- **TASK DESCRIPTION**: Every entry in the data is to be written out exactly; no picture belongs in the copy.

- **SUPPLIED MATERIAL**:
= = = =

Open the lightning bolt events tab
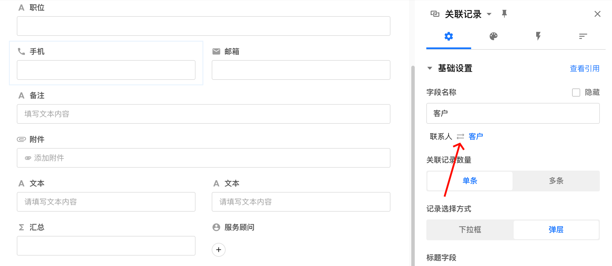This screenshot has height=266, width=612. [538, 36]
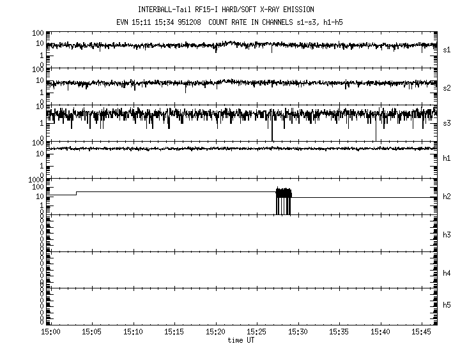Click the 15:20 time axis label
460x351 pixels.
[215, 332]
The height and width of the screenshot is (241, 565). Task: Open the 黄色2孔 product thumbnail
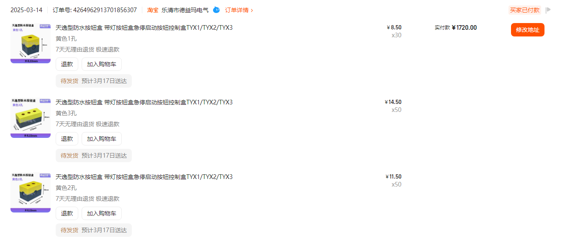31,192
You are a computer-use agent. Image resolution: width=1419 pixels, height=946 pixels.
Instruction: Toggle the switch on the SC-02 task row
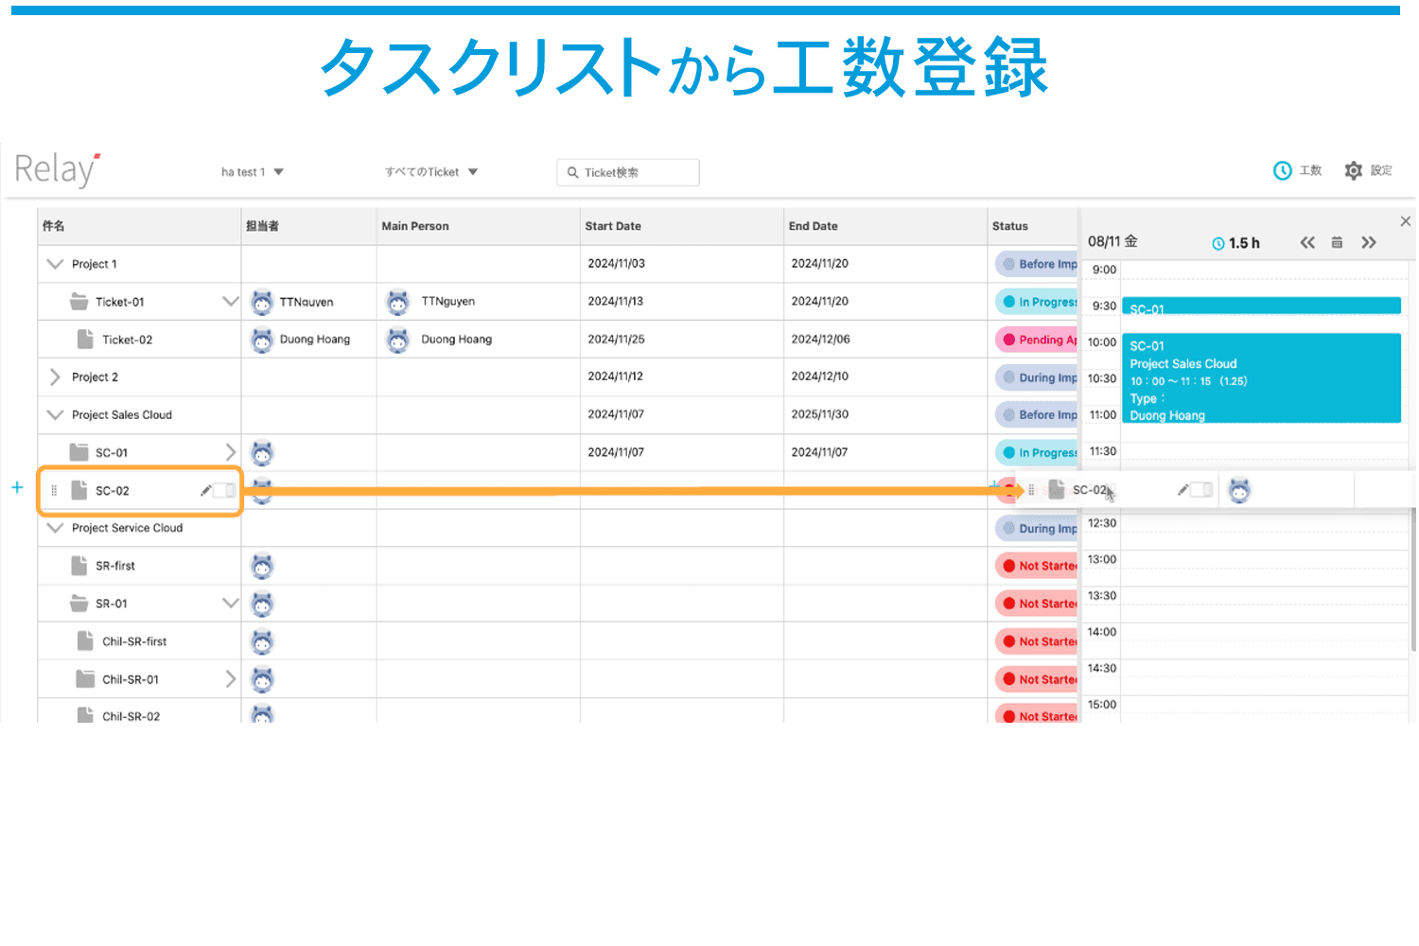point(225,490)
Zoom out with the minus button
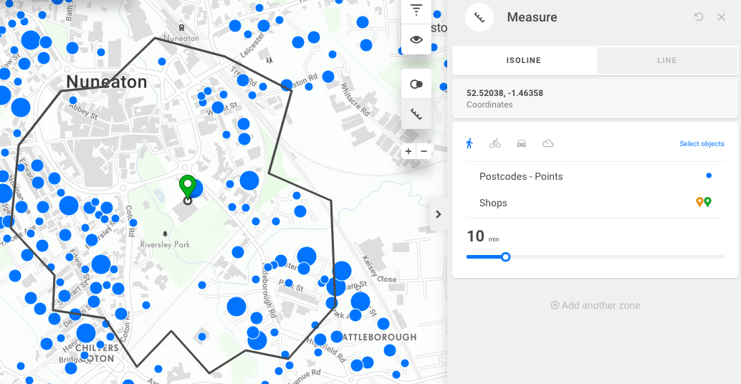Image resolution: width=741 pixels, height=384 pixels. (x=424, y=151)
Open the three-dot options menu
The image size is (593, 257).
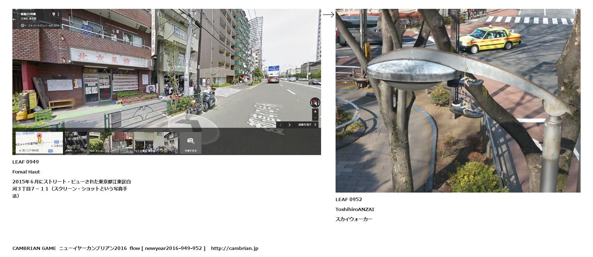[x=58, y=15]
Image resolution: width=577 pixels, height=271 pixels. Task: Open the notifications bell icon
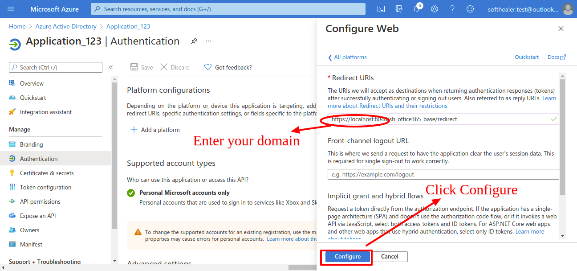pyautogui.click(x=417, y=9)
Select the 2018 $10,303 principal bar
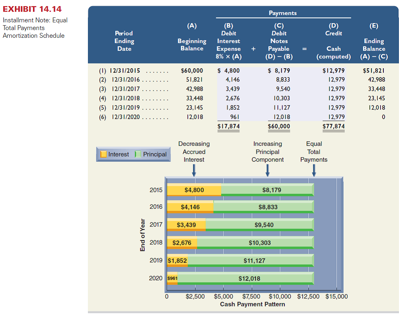 tap(255, 243)
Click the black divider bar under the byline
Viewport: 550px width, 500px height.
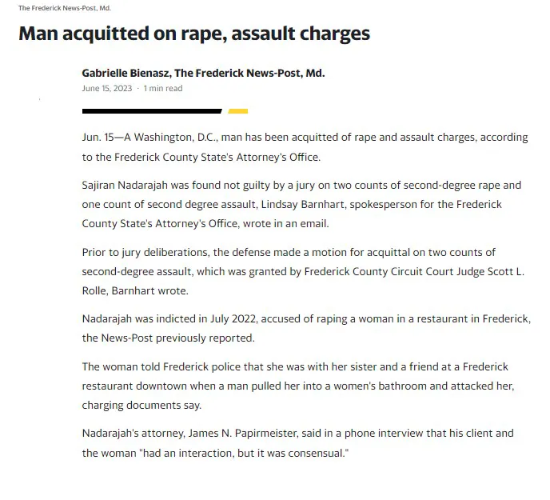pos(152,111)
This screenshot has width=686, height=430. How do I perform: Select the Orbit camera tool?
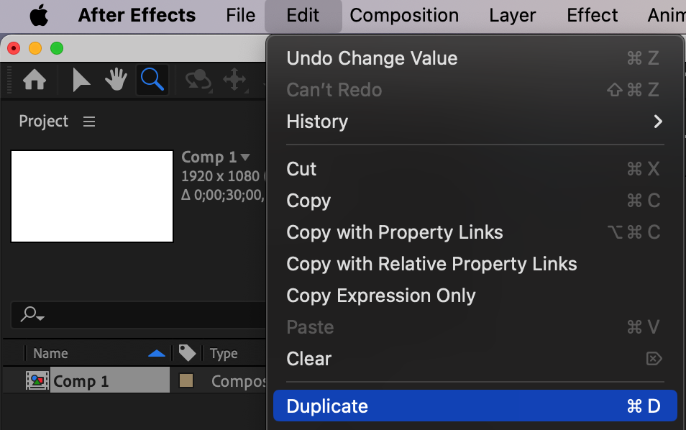point(198,80)
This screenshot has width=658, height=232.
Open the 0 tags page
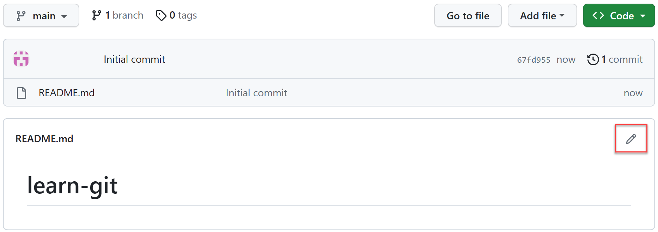[x=184, y=15]
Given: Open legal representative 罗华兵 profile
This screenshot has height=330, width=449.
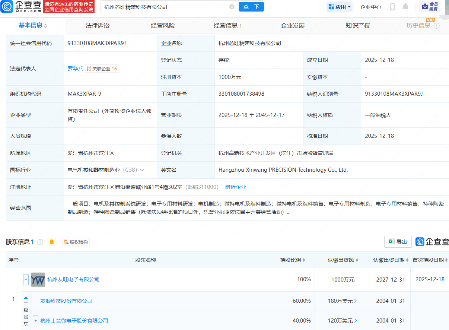Looking at the screenshot, I should (75, 69).
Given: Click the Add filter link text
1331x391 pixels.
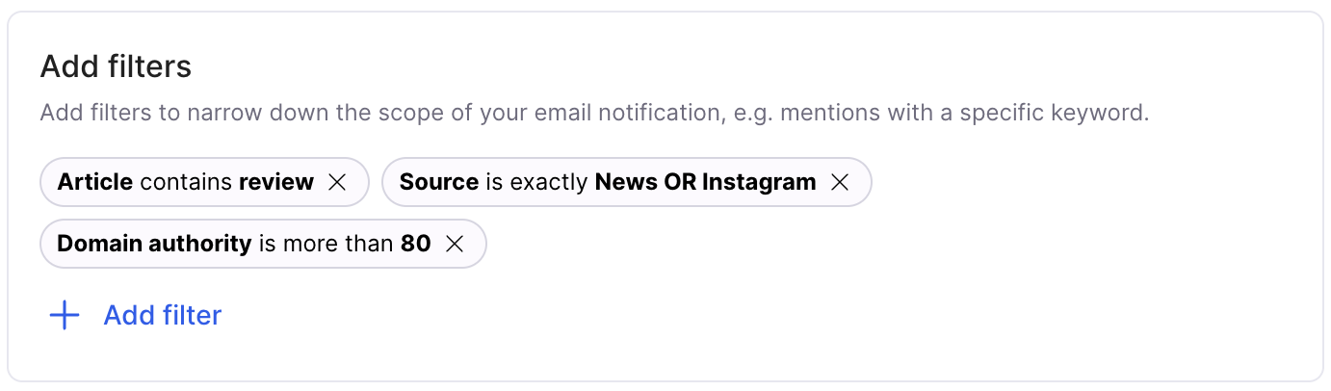Looking at the screenshot, I should tap(163, 315).
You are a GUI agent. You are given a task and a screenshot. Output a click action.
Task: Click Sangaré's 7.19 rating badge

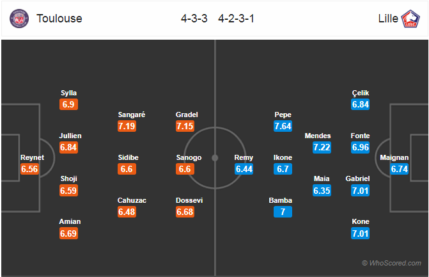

= = = =

- **COMPLETED TASK**:
Open the lightning bolt events tab
This screenshot has height=266, width=612. [538, 36]
Click the 15:20 time axis label
460x351 pixels.
[215, 332]
The height and width of the screenshot is (241, 565). Task: Open the 黄色2孔 product thumbnail
31,192
You are a computer-use agent. Image resolution: width=1419 pixels, height=946 pixels.
Instruction: Toggle the switch on the SC-02 task row
point(225,490)
Zoom out with the minus button
Image resolution: width=741 pixels, height=384 pixels. (x=424, y=151)
Open the three-dot options menu
The image size is (593, 257).
[x=58, y=15]
Image resolution: width=577 pixels, height=271 pixels. Task: Open the notifications bell icon
pyautogui.click(x=417, y=9)
Select the 2018 $10,303 principal bar
 tap(255, 243)
Click the black divider bar under the byline
Viewport: 550px width, 500px height.
pos(152,111)
This screenshot has width=686, height=430. How do I perform: Select the Orbit camera tool?
point(198,80)
This screenshot has width=658, height=232.
Open the 0 tags page
[x=184, y=15]
Given: Open legal representative 罗华兵 profile
This screenshot has height=330, width=449.
Looking at the screenshot, I should (75, 69).
Given: Click the Add filter link text
1331x391 pixels.
Looking at the screenshot, I should tap(163, 315).
You are a GUI agent. You are given a task and a screenshot. Output a click action.
Task: Click Sangaré's 7.19 rating badge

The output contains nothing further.